With interest rates at historic lows, many homeowners are considering refinancing a mortgage. However, before you sign up for a “refi” be sure that it is the right choice for your situation and that you understand all of the implications.
How Refinancing a mortgage Works: When you refinance, you essentially get a new mortgage with different terms than your previous mortgage. Your new mortgage lender for will pay off your old mortgage and assume your mortgage debt. When looking for a refi, be sure to compare several different lenders. You will get the best rates and most favorable terms when lenders compete against each other.
The Advantages of Refinancing a mortgage: The primary reason to refinance your mortgage is to save money. You can do so in many ways, although the most common is to obtain a lower interest rate. However, refinancing is also beneficial to homeowners who currently hold adjustable rate mortgages (ARMs) since they will lock in low interest rates and avoid the uncertainties of annual rate adjustments.
The Disadvantages of Refinancing a mortgage: Refinancing isn’t free. You must pay many of the same fees that you paid when you first purchased your home. These costs usually include title insurance, appraisals, credit reporting, escrow, and lender’s fees. Be sure you will save enough on your monthly payments to offset these fees; refinancing only makes sense if you’re going to stay in the house long enough to recoup the costs. Some lenders offer zero-cost refinancing, but they usually roll the costs into the loan, giving you a higher interest rate. Another disadvantage is that you will have the hassle of locating and providing pay stubs, tax records, and other documents.
Eligibility: When evaluating refinance customers, banks look at the same factors that they did when you first purchased your home. If your employment status has changed for the worse, your credit score has declined or you have a higher debt-to-income ratio than you did before, lenders may refuse to refinancing a mortgage or may charge a higher interest rate. Another factor is equity. Many people in the early 2000s purchased homes with little or no down payments and many banks were burned by customers who could not make their monthly payments. Today many banks are reluctant to lend to homeowners who have little equity in their homes.
Underwater Home Owners: The largest group of homeowners who cannot refinance are the ones who owe more on their mortgage than their home is worth.

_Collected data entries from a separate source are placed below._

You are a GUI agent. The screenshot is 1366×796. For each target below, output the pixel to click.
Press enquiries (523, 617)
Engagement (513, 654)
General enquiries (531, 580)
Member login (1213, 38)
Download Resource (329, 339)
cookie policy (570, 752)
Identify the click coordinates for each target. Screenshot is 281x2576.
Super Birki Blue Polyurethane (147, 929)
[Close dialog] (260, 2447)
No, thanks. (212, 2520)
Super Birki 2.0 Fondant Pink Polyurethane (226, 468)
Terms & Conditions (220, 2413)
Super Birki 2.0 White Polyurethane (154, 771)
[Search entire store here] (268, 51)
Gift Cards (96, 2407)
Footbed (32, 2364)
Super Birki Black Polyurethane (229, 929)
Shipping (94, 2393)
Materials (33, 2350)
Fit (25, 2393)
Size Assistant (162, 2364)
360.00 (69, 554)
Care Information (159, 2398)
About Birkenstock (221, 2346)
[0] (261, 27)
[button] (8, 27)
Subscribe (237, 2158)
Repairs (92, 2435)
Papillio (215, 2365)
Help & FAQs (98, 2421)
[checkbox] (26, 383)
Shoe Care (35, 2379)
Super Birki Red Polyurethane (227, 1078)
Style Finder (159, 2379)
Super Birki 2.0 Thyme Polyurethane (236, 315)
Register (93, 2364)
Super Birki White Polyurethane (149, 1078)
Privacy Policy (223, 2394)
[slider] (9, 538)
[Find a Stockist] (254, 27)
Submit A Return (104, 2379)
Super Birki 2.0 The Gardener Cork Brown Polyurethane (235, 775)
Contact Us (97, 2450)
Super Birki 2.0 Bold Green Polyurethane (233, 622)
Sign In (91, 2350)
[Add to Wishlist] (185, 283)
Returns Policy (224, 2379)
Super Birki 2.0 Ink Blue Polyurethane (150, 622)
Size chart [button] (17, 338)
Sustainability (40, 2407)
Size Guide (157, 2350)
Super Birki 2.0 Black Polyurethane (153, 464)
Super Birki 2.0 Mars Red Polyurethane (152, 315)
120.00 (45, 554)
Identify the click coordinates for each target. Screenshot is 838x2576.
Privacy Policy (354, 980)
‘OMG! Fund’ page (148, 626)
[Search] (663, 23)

However, there are several federal government programs designed to help these “underwater” mortgage holders – including one that can help homeowners who struggle to make monthly payments. Information about these programs is available at www.makinghomeaffordable.gov. If you already hold a government-backed VA or FHA loan, you may be eligible for a special streamlined refinancing process that will not require the same documentation as a regular refi. Underwater homeowners can also ask their current lenders to modify the terms of the existing mortgage to make it more affordable.